Rabble.ca is celebrating Earth week by encouraging readers to go vegan for a week. Barbara Gowdy, who has been vegetarian for 30 years and vegan for 10, has produced public service announcements in support of the cause.

  • Paul

    While Gowdy has a point that many animals are treated inhumanely in the food industry – a practice that needs to end – I would suggest to her that she, and (as she puts it) people who “live in their imagination”, should try to imagine what would become of domesticated animals (including those farmed humanely) if everyone rejected milk, eggs, meat, and all animal-derived products.

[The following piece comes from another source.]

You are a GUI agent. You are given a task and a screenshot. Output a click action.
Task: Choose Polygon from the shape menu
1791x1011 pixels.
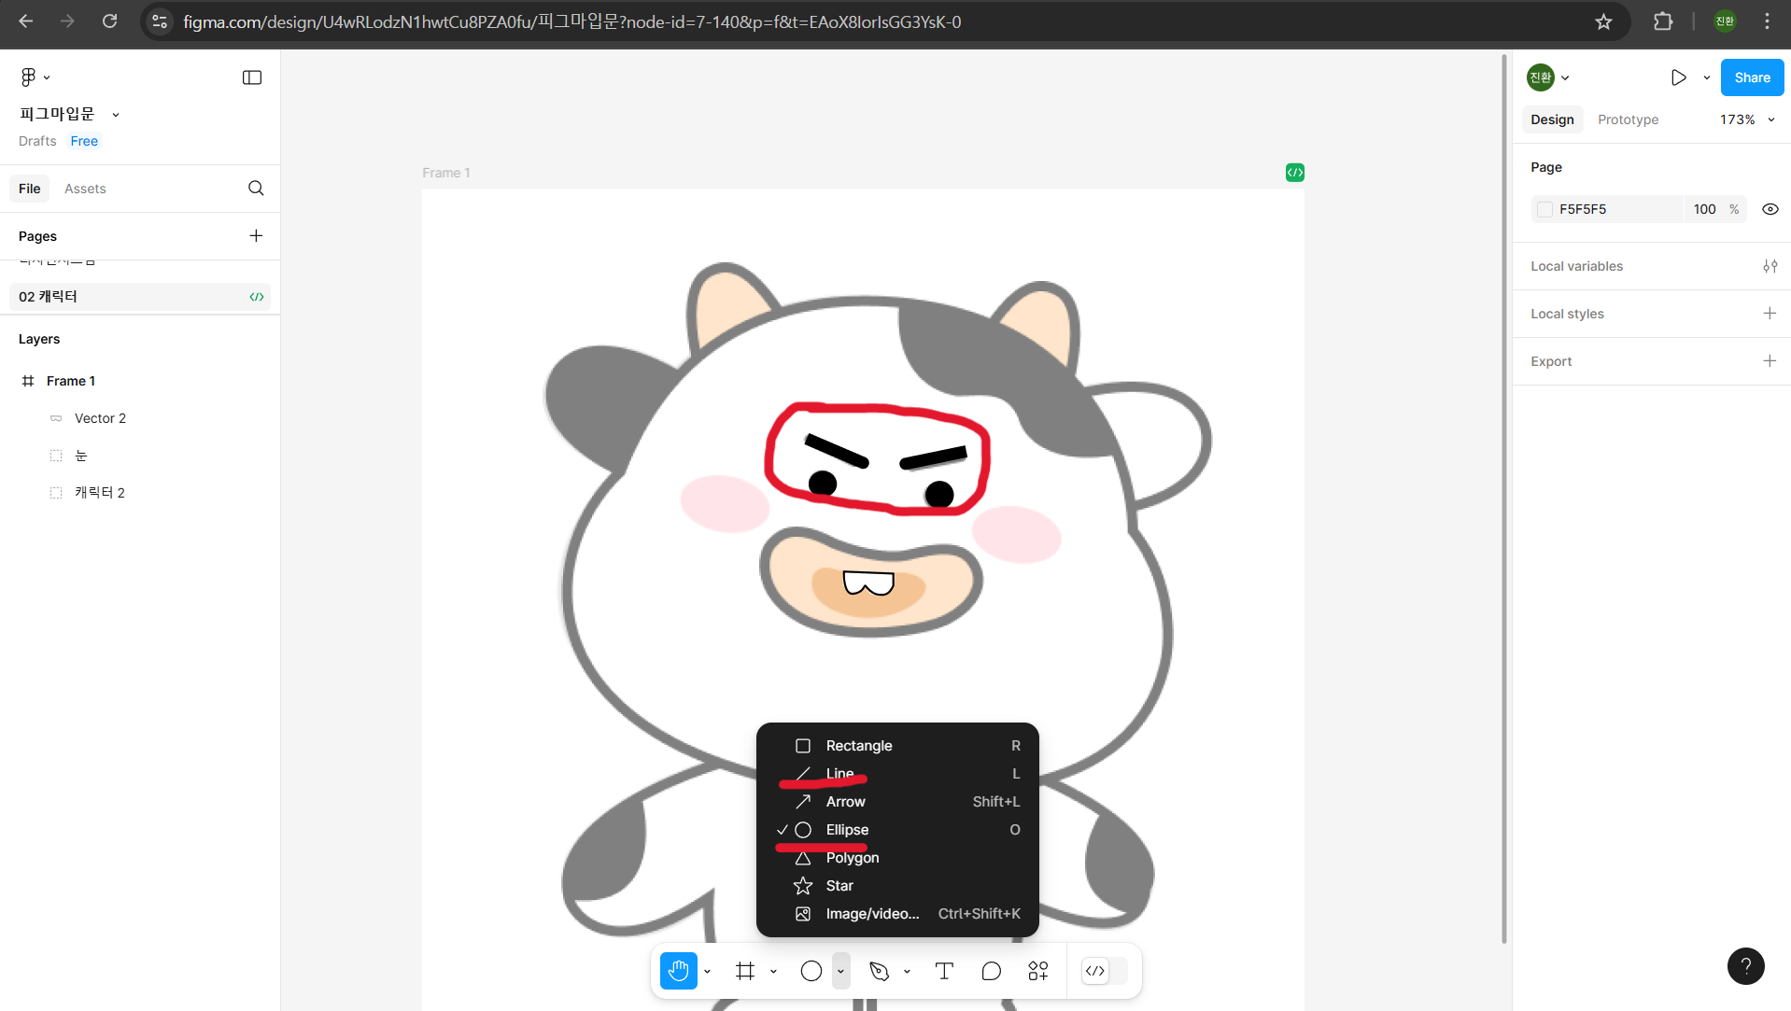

    The answer is that they would most likely go extinct. We’ve altered them for thousands of years, and they are now virtually symbiotic with us (try leaving a dairy cow for a day without milking her, for example, and see how distressed she is). No-one is going to look after millions of fowl, and cattle, and pigs if they are not being kept for food, and the habitat that has been replaced by cities, farms, and suburbs, is not going to be turned back into natural habitat in any case.

    Animals in nature usually die horribly, from starvation, predation, accident, or disease. Humane farming, by contrast, is rather more pleasant than what many animals in nature experience. She should know that there are lots of farmers who will run into a burning barn, not because they want to save their investment (which is usually insured), but because they care for and want to save animals – animals that are being raised for food.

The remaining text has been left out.